** Work required **
Starting with the line that contains "Open the Original Sixstring style dropdown", repeat each line exactly through the final line of the listing. No picture should appear in the copy.

** Data **

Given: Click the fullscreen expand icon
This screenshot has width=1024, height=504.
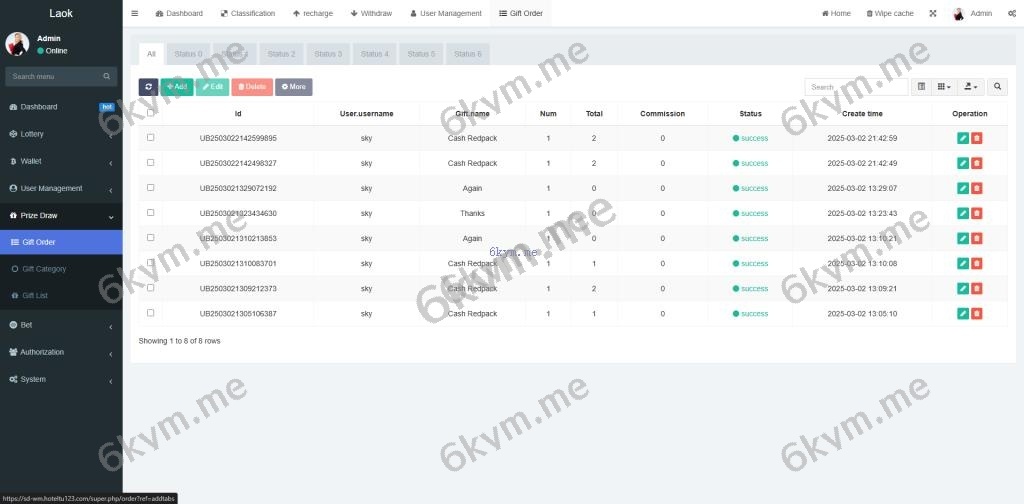Looking at the screenshot, I should click(x=933, y=13).
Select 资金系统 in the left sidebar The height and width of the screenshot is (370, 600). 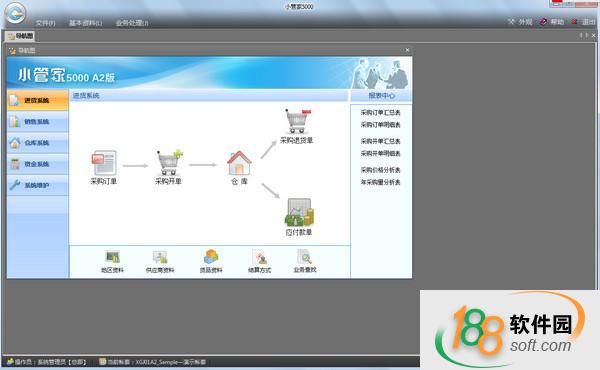click(x=38, y=164)
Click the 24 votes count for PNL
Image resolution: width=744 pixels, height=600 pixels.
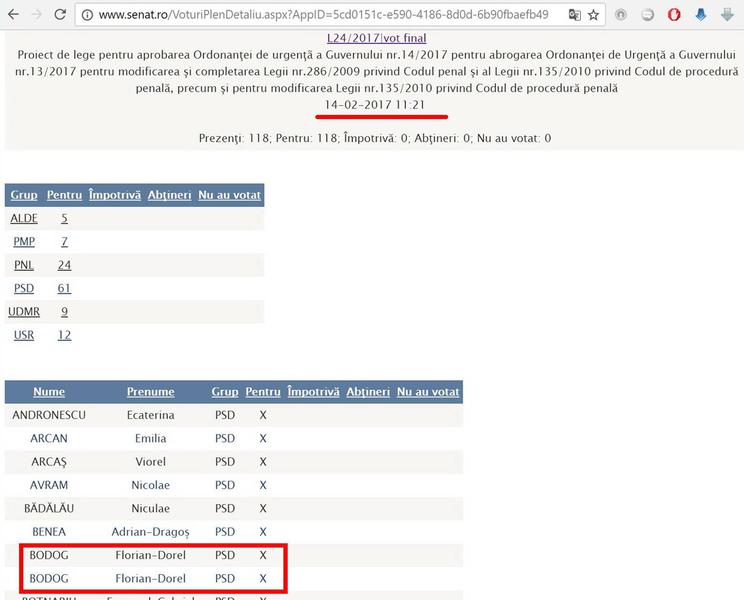tap(64, 265)
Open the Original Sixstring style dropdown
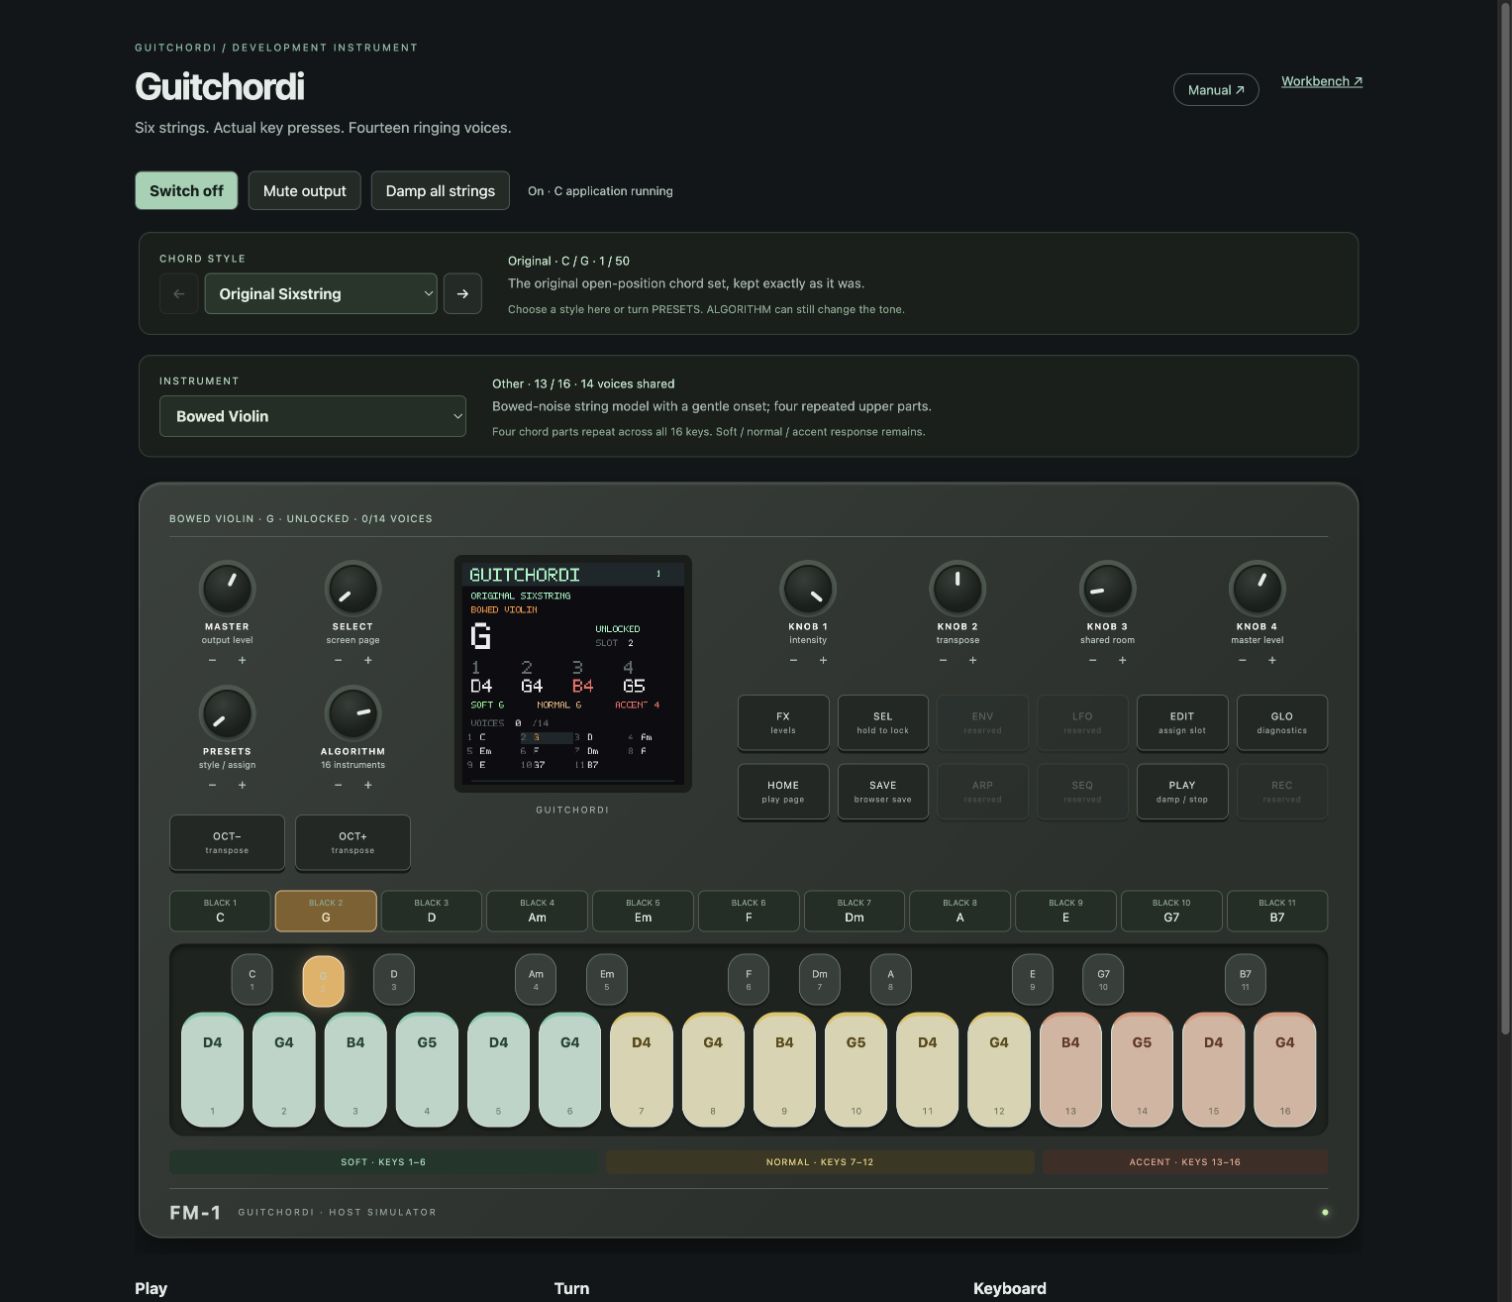 click(x=321, y=294)
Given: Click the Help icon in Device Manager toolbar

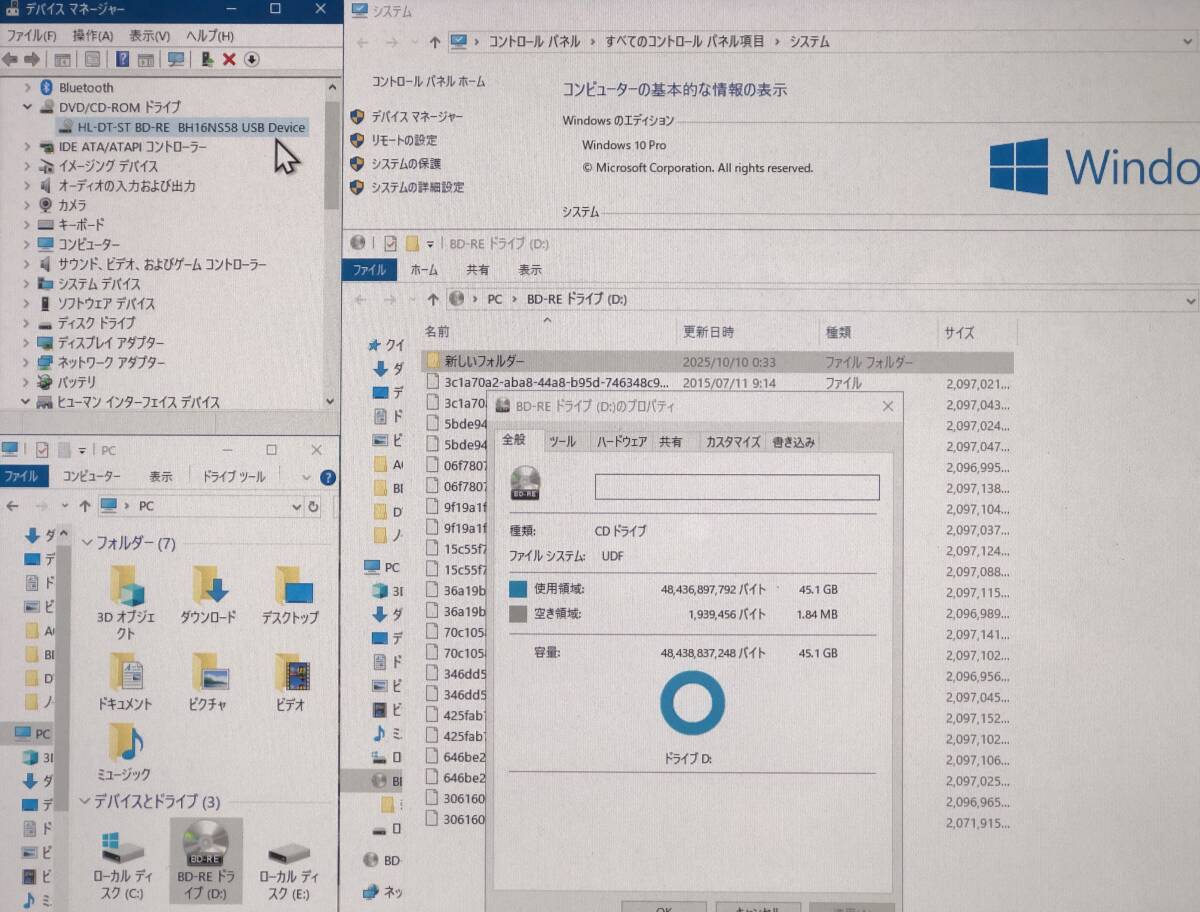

** Solution to this task **
Open the Original Sixstring style dropdown
 click(x=321, y=294)
Given: Click the Help icon in Device Manager toolbar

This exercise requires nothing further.